Calcite | Level 5

## How to subract the last date from the first date for each row

• I have a dataset similar to the one shown below, where I have transposed the data in chrongical order based on date. My dates will be different every time though.. since I will be running a query everyday so the dates will update. For each ID, I need to subtract the latest date( amount)- First date (amount)/ First date to find the percentage of change over that time period. SO for ID1 ( 138-0)/0 but I will need to set this to 100% for ID2 (149-145)/145.

data test;

input ID sasdate date9. amount;

format sasdate date9.;

datalines;

1 01FEB2014 123

1 01MAR2014 138

2 01JAN2014 145

2 01FEB2014 155

2 01MAR2014 149

3 01JAN2014 133

3 01FEB2014 132

3 01MAR2014 129

;

run;

proc sort data=test;

by id sasdate;

run;

proc sql;

select distinct cats('_',put(sasdate,date9.))

into :alldates separated by ' '

from test

order by sasdate;

quit;

%put &alldates;

proc transpose data=test out=outx1 (drop=_name_);

by id;

var amount;

id sasdate;

idlabel sasdate;

run;

data outx1;

retain id &alldates;

set outx1;

run;

proc print data=outx1 label noobs ;

title 'Transposed dates in chronological order';

run;

1 ACCEPTED SOLUTION

Accepted Solutions
PROC Star

## Re: How to subract the last date from the first date for each row

@Melika2 wrote:
This works! Thank you so much... what if I want to group by two class variables?

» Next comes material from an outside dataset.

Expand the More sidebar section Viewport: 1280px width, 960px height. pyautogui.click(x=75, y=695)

Say you use CLASS A B: .  Then proc summary would generate 4 types of observations (indicated by the _TYPE_ variable):

1. Each non-empty A*B cell.   _TYPE_=3

2. Each Class A value (summed over all B values)  - think row marginals - there will be N(a) of these, with _TYPE=1 or 2, I forget which.

3. Each Class B value (summed over all A values)  - think column marginals - there will be N(b) of these with  _TYPE_=2 or 1

4. Global  (one cell)   _TYPE_=0

The specific PROC SUMMARY feature used for this problem by @PaigeMiller was the MINID option, as in

``minid(sasdate(amount))=min_date_amount ``

which records the amount corresponding to the minimum sasdate  (within each CLASSification).  I had been unaware of MINID (or maybe I forgot - I can't remember) .

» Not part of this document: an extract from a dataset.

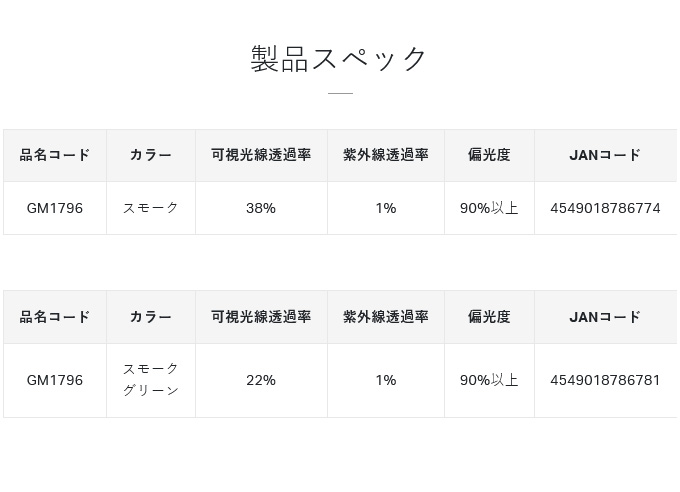Image resolution: width=680 pixels, height=492 pixels.
Task: Select the 22% visible light transmittance value
Action: (260, 380)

So not only did proc summary provide the minimum date via

``min(sasdate)=min_date``

allowing you to trivially determine whether a given ID has a starting date equivalent to the overall starting date, but you have the corresponding amount available when needed.

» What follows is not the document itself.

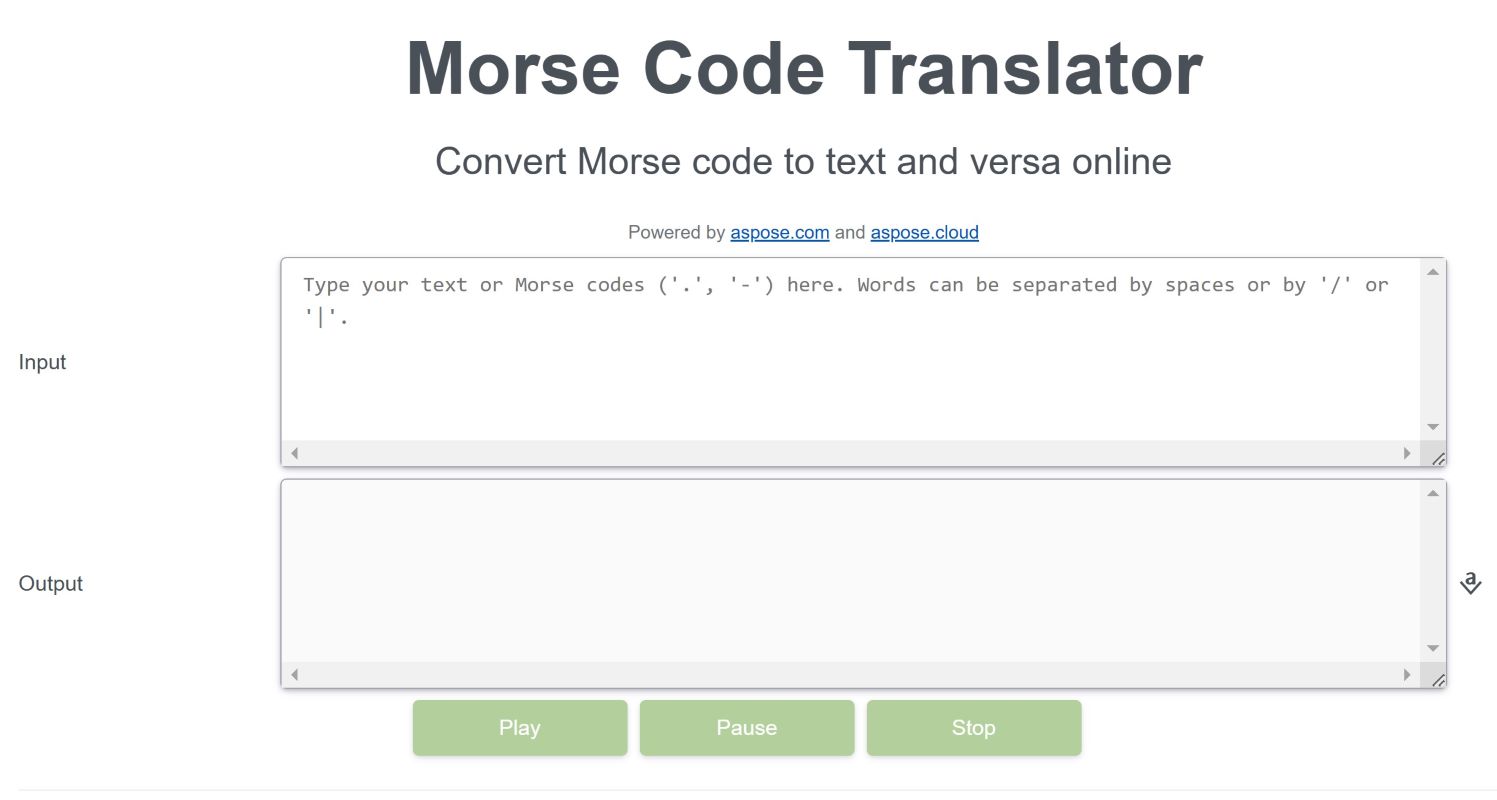Open the aspose.com link

779,232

--------------------------
The hash OUTPUT method will overwrite a SAS data set, but not append. That can be costly. Consider voting for Add a HASH object method which would append a hash object to an existing SAS data set

Would enabling PROC SORT to simultaneously output multiple datasets be useful? Then vote for
Allow PROC SORT to output multiple datasets

--------------------------
10 REPLIES 10
Diamond | Level 26

## Re: How to subract the last date from the first date for each row

... SO for ID1 ( 138-0)/0 ...

I don't understand this part. Shouldn't it be (138-123)/123 for ID1?

--
Paige Miller
Calcite | Level 5

## Re: How to subract the last date from the first date for each row

it should be the earliest date which is 01JAN2014 and since there was no amount for that.. it should be set to 0. The earliest date associated for the whole dataset not the particular group.

Diamond | Level 26

## Re: How to subract the last date from the first date for each row

``````proc summary data=test;
class id;
var sasdate amount;
output out=summary maxid(sasdate(amount))=max_date_amount minid(sasdate(amount))=min_date_amount
max(sasdate)=max_date min(sasdate)=min_date;
run;
data want;
if _n_=1 then set summary(where=(_type_=0) rename=(min_date=global_min_date) keep=min_date _type_);
set summary(where=(_type_=1));
if min_date=global_min_date then percent=(max_date_amount-min_date_amount)/min_date_amount;
else percent=1;
format percent percentn8.2;
drop _type_;
run;``````
--
Paige Miller
PROC Star

## Re: How to subract the last date from the first date for each row

Very nice. No pre-sorting required, and getting the global min date is integrated in use of the proc summary.
--------------------------
The hash OUTPUT method will overwrite a SAS data set, but not append. That can be costly. Consider voting for Add a HASH object method which would append a hash object to an existing SAS data set

Would enabling PROC SORT to simultaneously output multiple datasets be useful? Then vote for
Allow PROC SORT to output multiple datasets

--------------------------
Diamond | Level 26

## Re: How to subract the last date from the first date for each row

Thanks!

More people should grasp the power of PROC SUMMARY. Hardly a day goes by when I don't use it (except weekends and holidays)

--
Paige Miller
Calcite | Level 5

## Re: How to subract the last date from the first date for each row

This works! Thank you so much... what if I want to group by two class variables?
PROC Star

## Re: How to subract the last date from the first date for each row

@Melika2 wrote:
This works! Thank you so much... what if I want to group by two class variables?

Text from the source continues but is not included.